FIG. 4 is a graph showing the results of detecting influenza A and B viral RNA in respiratory secretions provided by the present invention;

FIG. 5 is a graph showing the results of detecting hepatitis B virus DNA in serum according to the present invention;

FIG. 6 is a graph showing the results of detecting tobacco mosaic virus RNA in plants according to the present invention;

FIG. 7 is a graph showing the results of sensitivity of the present invention for detecting influenza A virus in respiratory secretions;

FIG. 8 is a graph showing the results of sensitivity control for detection of influenza A virus in respiratory secretions using real-time fluorescent quantitative PCR.

Detailed Description

The embodiments of the present invention are described below with reference to specific embodiments, and other advantages and effects of the present invention will be easily understood by those skilled in the art from the disclosure of the present specification. The invention is capable of other and different embodiments and of being practiced or of being carried out in various ways, and its several details are capable of modification in various respects, all without departing from the spirit and scope of the present invention.

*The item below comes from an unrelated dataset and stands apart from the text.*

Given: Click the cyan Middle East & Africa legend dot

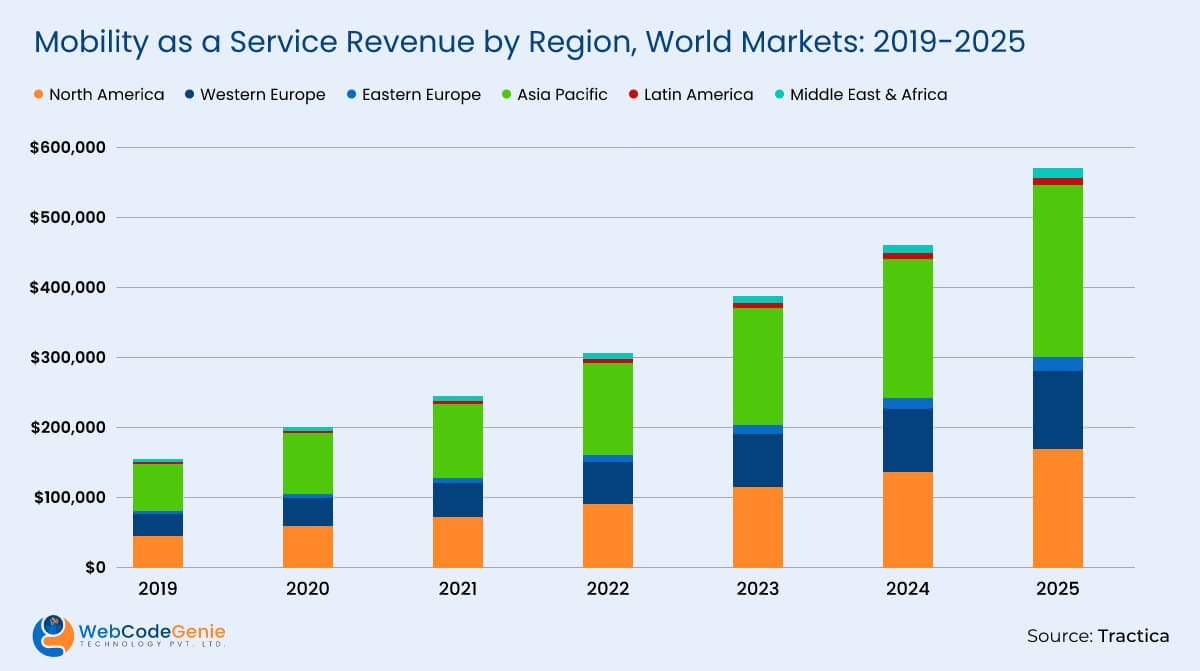Looking at the screenshot, I should pyautogui.click(x=780, y=95).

In order that the invention may be more fully understood, there now follows a more general description of the invention, as well as the preferred embodiments thereof. The invention may, however, be embodied in many different forms and the scope of the invention is not limited to the embodiments described herein. Rather, the following specific embodiments are provided so that this disclosure will be thorough and complete.

Unless defined otherwise, all technical and scientific terms used herein have the same meaning as commonly understood by one of ordinary skill in the art to which this invention belongs. The terminology used in the description of the invention herein is for the purpose of describing particular embodiments only and is not intended to be limiting of the invention. As used herein, the term "and/or" includes any and all combinations of one or more of the associated listed items.